Specjaliści z ASP odnowili "prawdziwe skarby Płocka"
Siedem zabytkowych pergaminów ze zbiorów biblioteki Wyższego Seminarium Duchownego w Płocku, pochodzących z okresu od XIII do XVIII wieku, zostało odnowionych w trakcie prac konserwatorskich prowadzonych przez specjalistów Akademii Sztuk Pięknych w Warszawie.
2014-11-30, 16:03
Według dyrektora biblioteki seminaryjnej ks. dr Dariusza Majewskiego, pergaminy stanowią bardzo cenne świadectwa, dotyczące historii miasta.

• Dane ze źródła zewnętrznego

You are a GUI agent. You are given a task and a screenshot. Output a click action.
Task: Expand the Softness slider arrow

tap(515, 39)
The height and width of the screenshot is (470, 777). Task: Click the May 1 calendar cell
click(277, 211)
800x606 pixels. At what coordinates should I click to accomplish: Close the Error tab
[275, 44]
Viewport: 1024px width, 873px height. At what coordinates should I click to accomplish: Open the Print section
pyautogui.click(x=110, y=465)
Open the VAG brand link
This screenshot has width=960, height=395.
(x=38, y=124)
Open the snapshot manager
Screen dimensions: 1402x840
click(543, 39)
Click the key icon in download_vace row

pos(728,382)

- To prawdziwe skarby dziejów Płocka. Każdy z tych dokumentów, pochodzących z XIII, XIV i XV, a także z XVIII wieku, ma swą własną historię, swoje tajemnice. Wspólnym ich mianownikiem jest Płock i różnego rodzaju zdarzenia z życia miasta, w tym zwłaszcza z okresu średniowiecza - podkreślił dyrektor.

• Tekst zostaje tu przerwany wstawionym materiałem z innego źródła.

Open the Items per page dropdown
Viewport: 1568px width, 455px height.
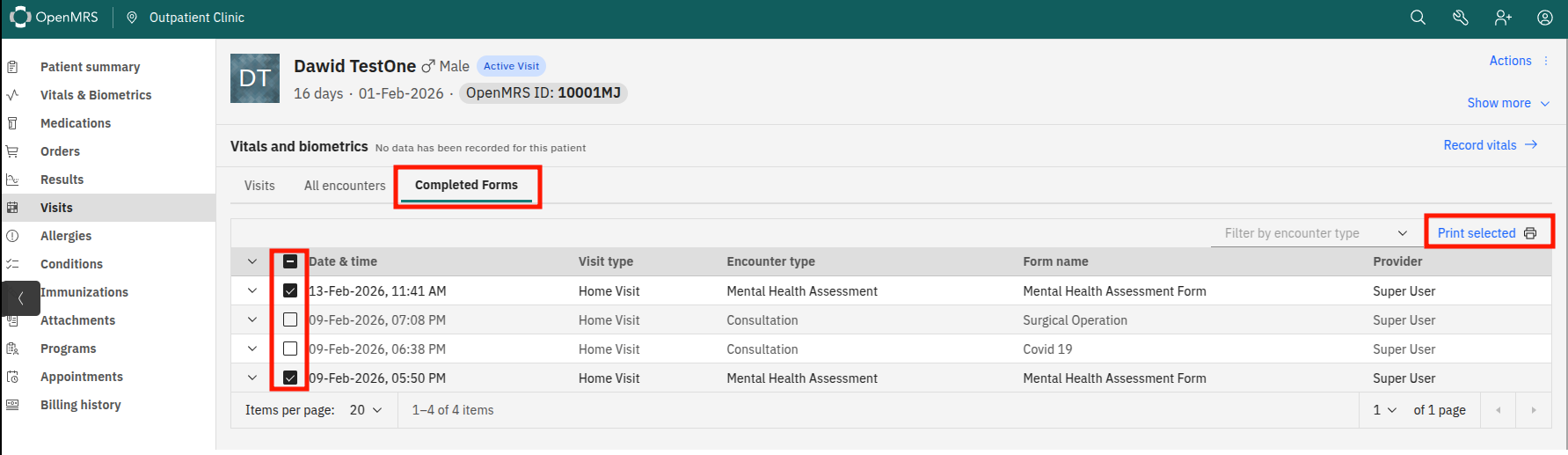click(x=366, y=410)
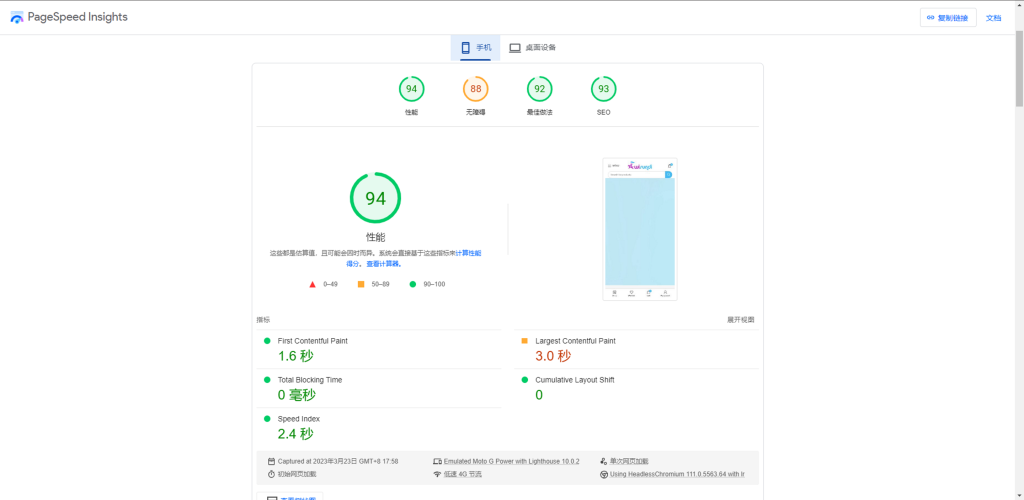Click the PageSpeed Insights logo icon
Image resolution: width=1024 pixels, height=500 pixels.
16,18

Wśród odnowionych pergaminów jest m.in. datowany na 1220 rok dokument biskupa Gietki, ordynariusza diecezji płockiej w latach 1207-23, w którym stwierdza on, że jego pradziad Wojsław darował swej drugiej żonie Dobiechnie wsie, które stanowią uposażenie dla kościoła Najświętszej Marii Panny w Płocku.

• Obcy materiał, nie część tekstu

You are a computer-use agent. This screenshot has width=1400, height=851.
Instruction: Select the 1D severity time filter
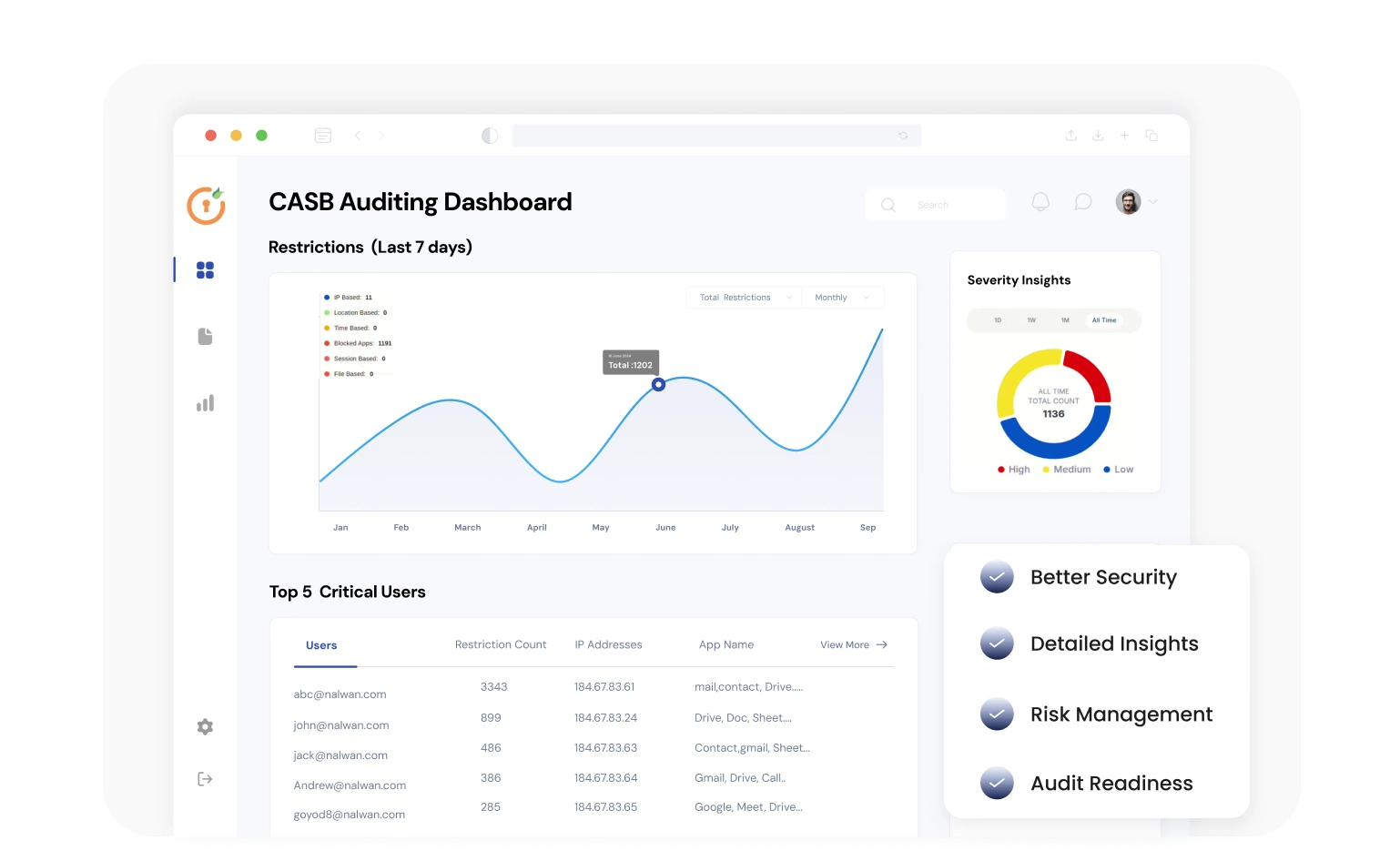(x=998, y=320)
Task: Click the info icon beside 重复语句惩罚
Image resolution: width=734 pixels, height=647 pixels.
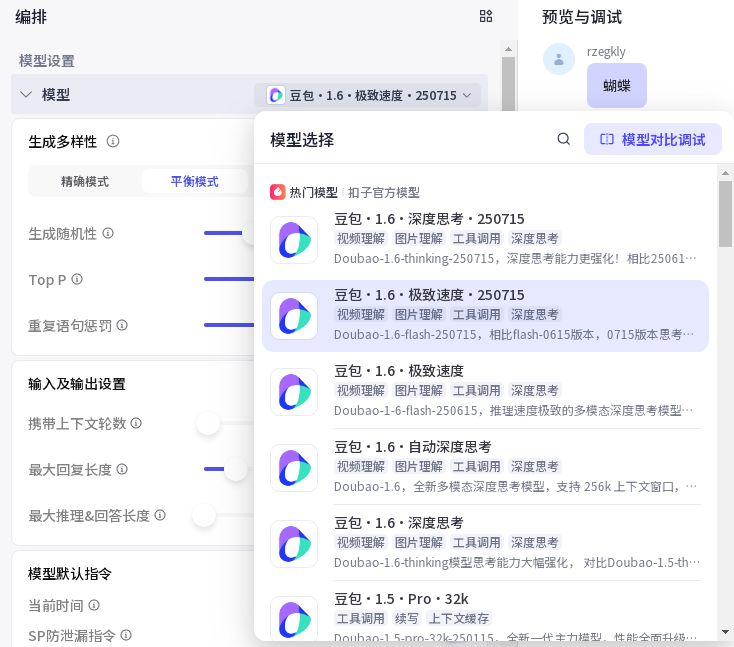Action: pos(122,325)
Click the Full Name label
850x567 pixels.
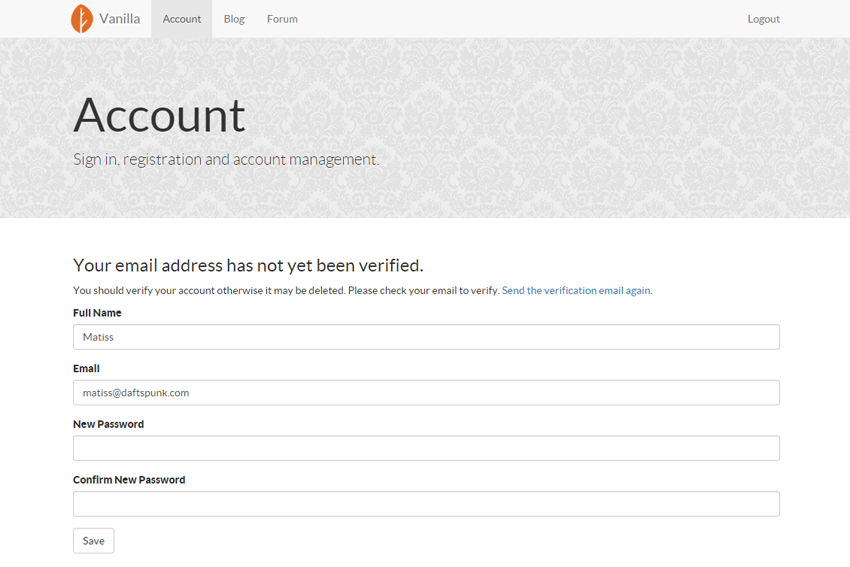click(x=97, y=313)
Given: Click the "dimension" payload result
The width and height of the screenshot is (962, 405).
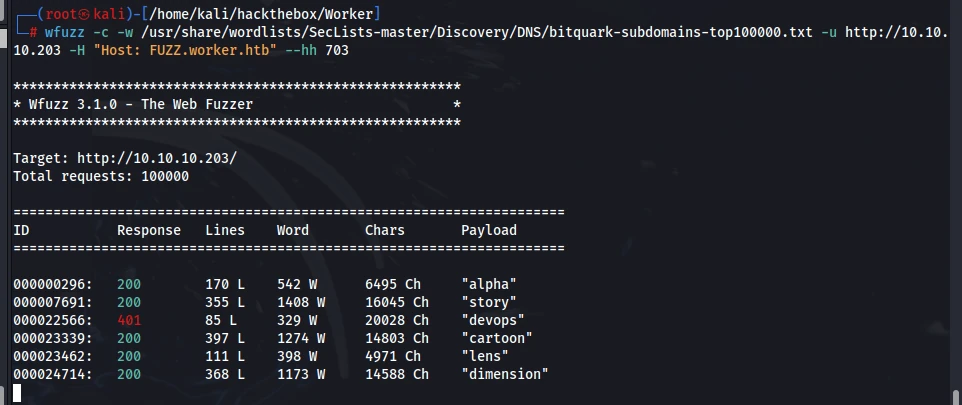Looking at the screenshot, I should [x=505, y=374].
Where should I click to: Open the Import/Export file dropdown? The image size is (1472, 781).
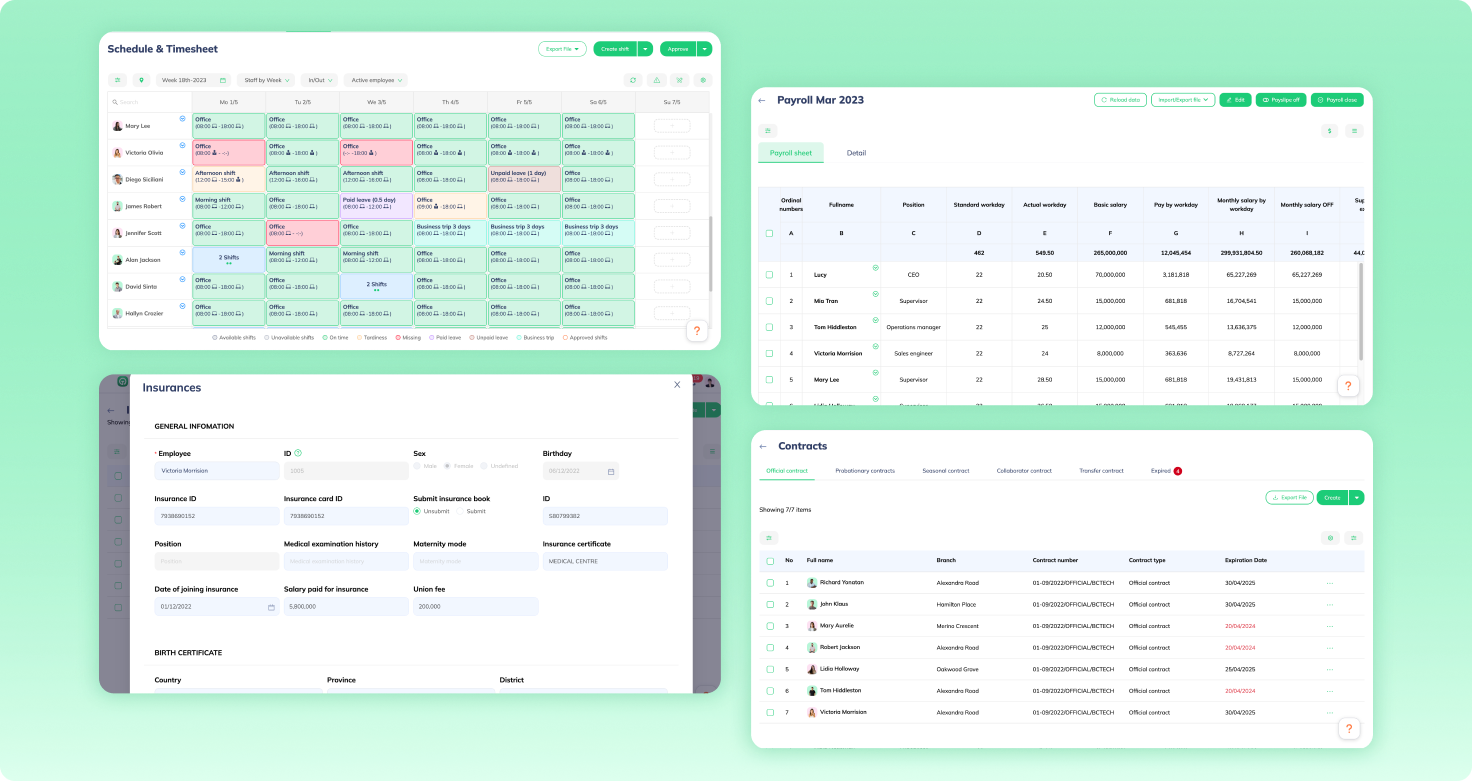1182,100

Odnowiono również pergamin z 1250 roku, w którym po raz pierwszy pojawia się nazwa wsi Imielnica - obecnie dzielnicy Płocka, a także pergamin księcia mazowieckiego Wacława z 1322 roku, zaświadczający o dokonanej przez niego wymianie gruntów z ówczesnym biskupem Florianem w celu rozbudowy Płocka.
Specjaliści zajęli się także dokumentem arcybiskupa gnieźnieńskiego Jana z 1381 roku, w którym uwalnia on mieszkańców Płocka z kary ekskomuniki, nałożonej przez biskupa Dobiesława w związku z problemami ze ściąganiem dziesięciny.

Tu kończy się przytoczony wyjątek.